-- BEGIN INPUT RECORDS --

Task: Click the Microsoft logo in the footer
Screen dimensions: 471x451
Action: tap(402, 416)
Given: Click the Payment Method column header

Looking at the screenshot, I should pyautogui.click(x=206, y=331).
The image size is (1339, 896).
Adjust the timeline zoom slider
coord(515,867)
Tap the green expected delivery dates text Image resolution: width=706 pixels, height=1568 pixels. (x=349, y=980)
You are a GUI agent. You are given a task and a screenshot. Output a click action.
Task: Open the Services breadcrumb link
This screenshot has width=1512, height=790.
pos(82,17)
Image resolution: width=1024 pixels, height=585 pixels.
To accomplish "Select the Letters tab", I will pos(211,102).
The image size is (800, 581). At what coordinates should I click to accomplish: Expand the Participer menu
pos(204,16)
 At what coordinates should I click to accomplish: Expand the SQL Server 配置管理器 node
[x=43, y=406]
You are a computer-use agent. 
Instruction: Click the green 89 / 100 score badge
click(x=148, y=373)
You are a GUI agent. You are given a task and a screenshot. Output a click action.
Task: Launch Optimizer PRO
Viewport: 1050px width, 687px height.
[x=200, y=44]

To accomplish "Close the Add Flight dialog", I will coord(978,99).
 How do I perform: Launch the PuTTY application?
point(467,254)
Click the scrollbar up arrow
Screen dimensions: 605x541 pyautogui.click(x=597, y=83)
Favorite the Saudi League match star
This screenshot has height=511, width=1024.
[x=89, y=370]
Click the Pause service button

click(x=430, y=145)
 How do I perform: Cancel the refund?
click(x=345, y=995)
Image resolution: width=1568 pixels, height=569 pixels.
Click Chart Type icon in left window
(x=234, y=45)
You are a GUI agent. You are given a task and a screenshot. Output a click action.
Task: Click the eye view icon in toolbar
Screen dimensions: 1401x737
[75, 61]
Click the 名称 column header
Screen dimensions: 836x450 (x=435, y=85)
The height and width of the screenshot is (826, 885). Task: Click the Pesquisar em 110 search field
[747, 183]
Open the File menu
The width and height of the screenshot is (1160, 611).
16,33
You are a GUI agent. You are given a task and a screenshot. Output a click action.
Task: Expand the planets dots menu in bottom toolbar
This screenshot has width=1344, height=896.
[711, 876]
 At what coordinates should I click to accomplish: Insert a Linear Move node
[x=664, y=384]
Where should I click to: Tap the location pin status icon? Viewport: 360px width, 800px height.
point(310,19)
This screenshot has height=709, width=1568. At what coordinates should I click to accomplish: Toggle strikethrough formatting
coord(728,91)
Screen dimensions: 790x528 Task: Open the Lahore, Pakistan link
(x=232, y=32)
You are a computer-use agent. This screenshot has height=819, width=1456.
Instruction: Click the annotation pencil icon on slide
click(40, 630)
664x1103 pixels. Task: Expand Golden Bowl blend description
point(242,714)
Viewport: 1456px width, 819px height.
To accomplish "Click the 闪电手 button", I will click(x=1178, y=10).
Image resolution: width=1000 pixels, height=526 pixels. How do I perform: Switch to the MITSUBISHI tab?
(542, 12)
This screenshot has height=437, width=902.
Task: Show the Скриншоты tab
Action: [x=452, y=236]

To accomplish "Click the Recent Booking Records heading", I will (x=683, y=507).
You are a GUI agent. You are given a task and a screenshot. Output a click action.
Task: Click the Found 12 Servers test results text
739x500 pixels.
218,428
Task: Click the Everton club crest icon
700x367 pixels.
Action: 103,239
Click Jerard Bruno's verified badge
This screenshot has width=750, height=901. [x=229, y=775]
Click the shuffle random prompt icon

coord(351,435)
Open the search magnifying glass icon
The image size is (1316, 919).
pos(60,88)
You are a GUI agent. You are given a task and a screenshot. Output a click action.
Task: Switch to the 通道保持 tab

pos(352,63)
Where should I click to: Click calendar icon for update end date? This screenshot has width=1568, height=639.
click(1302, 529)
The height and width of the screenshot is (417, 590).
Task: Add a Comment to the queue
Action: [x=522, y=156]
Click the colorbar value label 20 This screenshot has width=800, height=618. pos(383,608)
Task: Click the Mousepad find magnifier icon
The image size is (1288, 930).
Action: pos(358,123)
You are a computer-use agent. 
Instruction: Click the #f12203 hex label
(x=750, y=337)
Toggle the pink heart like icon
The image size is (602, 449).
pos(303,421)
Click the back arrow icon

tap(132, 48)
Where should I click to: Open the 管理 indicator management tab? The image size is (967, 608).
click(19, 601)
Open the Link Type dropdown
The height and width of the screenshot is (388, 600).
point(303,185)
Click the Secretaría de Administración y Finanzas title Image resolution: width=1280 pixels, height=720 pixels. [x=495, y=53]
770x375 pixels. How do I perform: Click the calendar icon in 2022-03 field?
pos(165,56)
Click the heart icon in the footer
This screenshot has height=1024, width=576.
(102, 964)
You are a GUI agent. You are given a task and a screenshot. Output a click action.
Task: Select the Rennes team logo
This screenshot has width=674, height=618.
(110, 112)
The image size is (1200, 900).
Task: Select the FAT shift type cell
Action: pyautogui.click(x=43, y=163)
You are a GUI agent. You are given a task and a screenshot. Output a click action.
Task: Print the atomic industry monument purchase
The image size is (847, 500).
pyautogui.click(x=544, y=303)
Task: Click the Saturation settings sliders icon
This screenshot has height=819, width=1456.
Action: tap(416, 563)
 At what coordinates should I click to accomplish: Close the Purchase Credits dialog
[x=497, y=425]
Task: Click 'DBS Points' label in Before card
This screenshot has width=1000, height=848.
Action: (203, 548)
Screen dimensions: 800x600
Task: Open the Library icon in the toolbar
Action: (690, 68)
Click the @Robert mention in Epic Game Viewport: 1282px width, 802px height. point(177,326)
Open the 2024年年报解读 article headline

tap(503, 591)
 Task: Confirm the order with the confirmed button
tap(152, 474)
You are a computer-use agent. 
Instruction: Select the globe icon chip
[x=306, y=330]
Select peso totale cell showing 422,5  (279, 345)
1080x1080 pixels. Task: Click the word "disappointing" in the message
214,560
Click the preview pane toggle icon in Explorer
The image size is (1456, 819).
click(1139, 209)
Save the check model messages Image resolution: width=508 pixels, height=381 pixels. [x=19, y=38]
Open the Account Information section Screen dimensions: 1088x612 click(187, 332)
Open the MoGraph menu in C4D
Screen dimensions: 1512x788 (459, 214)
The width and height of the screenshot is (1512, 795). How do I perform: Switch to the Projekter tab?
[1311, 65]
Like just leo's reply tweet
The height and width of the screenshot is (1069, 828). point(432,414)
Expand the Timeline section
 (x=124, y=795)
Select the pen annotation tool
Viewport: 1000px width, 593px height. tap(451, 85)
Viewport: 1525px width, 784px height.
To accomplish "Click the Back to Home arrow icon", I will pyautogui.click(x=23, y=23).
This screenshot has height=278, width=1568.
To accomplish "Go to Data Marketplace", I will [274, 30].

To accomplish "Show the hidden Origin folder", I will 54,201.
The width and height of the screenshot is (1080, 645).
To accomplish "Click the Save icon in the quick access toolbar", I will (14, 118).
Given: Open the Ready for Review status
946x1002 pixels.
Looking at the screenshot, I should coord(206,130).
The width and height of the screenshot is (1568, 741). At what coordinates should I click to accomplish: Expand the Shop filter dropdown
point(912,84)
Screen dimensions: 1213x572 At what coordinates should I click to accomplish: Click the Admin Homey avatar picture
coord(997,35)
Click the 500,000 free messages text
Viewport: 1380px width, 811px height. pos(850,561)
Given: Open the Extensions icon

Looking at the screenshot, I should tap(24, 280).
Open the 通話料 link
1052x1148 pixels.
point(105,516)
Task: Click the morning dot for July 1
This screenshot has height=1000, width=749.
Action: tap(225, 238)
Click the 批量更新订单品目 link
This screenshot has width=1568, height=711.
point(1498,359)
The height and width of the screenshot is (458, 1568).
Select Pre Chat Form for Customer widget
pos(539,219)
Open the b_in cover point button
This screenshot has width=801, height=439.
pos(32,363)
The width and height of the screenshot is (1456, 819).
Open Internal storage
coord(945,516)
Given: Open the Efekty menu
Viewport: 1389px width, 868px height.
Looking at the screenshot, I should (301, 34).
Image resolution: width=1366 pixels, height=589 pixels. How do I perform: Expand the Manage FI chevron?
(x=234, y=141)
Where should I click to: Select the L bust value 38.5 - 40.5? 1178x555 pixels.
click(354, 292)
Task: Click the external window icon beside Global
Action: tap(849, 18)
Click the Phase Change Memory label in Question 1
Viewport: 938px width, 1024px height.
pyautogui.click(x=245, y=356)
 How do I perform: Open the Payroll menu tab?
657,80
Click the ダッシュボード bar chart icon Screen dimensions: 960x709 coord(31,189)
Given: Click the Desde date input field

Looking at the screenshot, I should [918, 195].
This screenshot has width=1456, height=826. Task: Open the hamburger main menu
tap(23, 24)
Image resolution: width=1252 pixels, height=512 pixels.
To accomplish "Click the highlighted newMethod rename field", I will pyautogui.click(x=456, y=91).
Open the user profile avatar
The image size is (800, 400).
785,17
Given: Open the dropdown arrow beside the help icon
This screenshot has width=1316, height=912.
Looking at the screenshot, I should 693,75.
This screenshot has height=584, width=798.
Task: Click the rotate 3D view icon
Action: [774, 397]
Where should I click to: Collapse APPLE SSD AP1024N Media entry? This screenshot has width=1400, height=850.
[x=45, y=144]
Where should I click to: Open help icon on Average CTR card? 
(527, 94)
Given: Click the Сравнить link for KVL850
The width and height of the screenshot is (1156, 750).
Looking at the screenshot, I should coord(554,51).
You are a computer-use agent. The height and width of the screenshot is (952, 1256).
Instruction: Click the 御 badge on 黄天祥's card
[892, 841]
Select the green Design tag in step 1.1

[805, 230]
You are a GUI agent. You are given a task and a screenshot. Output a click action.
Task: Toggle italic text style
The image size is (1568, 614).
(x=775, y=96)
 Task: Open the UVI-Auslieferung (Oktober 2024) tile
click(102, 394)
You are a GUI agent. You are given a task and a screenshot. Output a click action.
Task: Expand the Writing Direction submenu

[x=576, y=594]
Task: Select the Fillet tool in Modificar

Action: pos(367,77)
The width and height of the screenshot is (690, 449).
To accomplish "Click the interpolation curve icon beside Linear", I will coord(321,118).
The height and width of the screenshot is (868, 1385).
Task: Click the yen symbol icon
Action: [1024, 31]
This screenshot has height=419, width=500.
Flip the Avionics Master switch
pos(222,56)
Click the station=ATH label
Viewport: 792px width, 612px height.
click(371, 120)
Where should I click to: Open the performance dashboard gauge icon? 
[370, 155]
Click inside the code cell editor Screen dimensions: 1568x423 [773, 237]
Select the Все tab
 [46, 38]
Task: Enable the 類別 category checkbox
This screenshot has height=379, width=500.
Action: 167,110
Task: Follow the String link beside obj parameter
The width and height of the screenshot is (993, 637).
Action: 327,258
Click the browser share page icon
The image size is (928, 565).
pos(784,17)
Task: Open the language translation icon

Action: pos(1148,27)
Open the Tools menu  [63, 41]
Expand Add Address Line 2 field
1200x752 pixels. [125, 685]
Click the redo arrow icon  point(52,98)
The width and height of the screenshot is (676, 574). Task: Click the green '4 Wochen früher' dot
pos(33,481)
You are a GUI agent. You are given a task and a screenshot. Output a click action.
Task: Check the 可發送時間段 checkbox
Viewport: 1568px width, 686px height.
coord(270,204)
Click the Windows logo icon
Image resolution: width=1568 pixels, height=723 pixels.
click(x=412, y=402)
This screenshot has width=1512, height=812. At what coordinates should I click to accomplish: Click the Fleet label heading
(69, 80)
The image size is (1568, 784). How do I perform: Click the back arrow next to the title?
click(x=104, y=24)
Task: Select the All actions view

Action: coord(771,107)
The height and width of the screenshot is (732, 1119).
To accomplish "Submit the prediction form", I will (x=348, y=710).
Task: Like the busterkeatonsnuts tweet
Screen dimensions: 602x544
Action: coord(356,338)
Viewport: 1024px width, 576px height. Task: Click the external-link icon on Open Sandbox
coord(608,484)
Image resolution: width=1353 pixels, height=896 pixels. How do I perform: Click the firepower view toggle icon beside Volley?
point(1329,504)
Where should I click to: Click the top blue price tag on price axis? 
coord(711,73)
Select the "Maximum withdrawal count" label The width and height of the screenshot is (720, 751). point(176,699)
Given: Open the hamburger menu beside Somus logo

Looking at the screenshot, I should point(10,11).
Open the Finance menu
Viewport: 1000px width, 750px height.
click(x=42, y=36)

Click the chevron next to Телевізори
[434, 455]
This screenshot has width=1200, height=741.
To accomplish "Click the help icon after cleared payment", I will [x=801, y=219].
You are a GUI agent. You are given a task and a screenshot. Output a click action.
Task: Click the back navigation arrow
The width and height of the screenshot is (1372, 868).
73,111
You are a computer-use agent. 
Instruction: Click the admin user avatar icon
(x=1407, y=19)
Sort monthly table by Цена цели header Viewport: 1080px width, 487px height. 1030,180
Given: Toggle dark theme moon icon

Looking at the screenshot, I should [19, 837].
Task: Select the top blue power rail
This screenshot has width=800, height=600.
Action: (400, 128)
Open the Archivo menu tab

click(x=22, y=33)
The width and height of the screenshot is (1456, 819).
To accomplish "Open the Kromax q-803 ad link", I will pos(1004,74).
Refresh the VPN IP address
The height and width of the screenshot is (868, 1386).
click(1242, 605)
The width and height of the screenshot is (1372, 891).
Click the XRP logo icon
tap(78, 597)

-- END INPUT RECORDS --

WHAT YOU SHOULD DO:
Reproduce word for word the lines of the records above, starting at the line that contains "Task: Open the language translation icon" and ending at the line that contains "point(1329,504)".

RESULT FOR THIS EXERCISE:
Task: Open the language translation icon

Action: pos(1148,27)
Open the Tools menu  [63, 41]
Expand Add Address Line 2 field
1200x752 pixels. [125, 685]
Click the redo arrow icon  point(52,98)
The width and height of the screenshot is (676, 574). Task: Click the green '4 Wochen früher' dot
pos(33,481)
You are a GUI agent. You are given a task and a screenshot. Output a click action.
Task: Check the 可發送時間段 checkbox
Viewport: 1568px width, 686px height.
coord(270,204)
Click the Windows logo icon
Image resolution: width=1568 pixels, height=723 pixels.
click(x=412, y=402)
This screenshot has width=1512, height=812. At what coordinates should I click to accomplish: Click the Fleet label heading
(69, 80)
The image size is (1568, 784). How do I perform: Click the back arrow next to the title?
click(x=104, y=24)
Task: Select the All actions view

Action: coord(771,107)
The height and width of the screenshot is (732, 1119).
To accomplish "Submit the prediction form", I will (x=348, y=710).
Task: Like the busterkeatonsnuts tweet
Screen dimensions: 602x544
Action: coord(356,338)
Viewport: 1024px width, 576px height. Task: Click the external-link icon on Open Sandbox
coord(608,484)
Image resolution: width=1353 pixels, height=896 pixels. How do I perform: Click the firepower view toggle icon beside Volley?
point(1329,504)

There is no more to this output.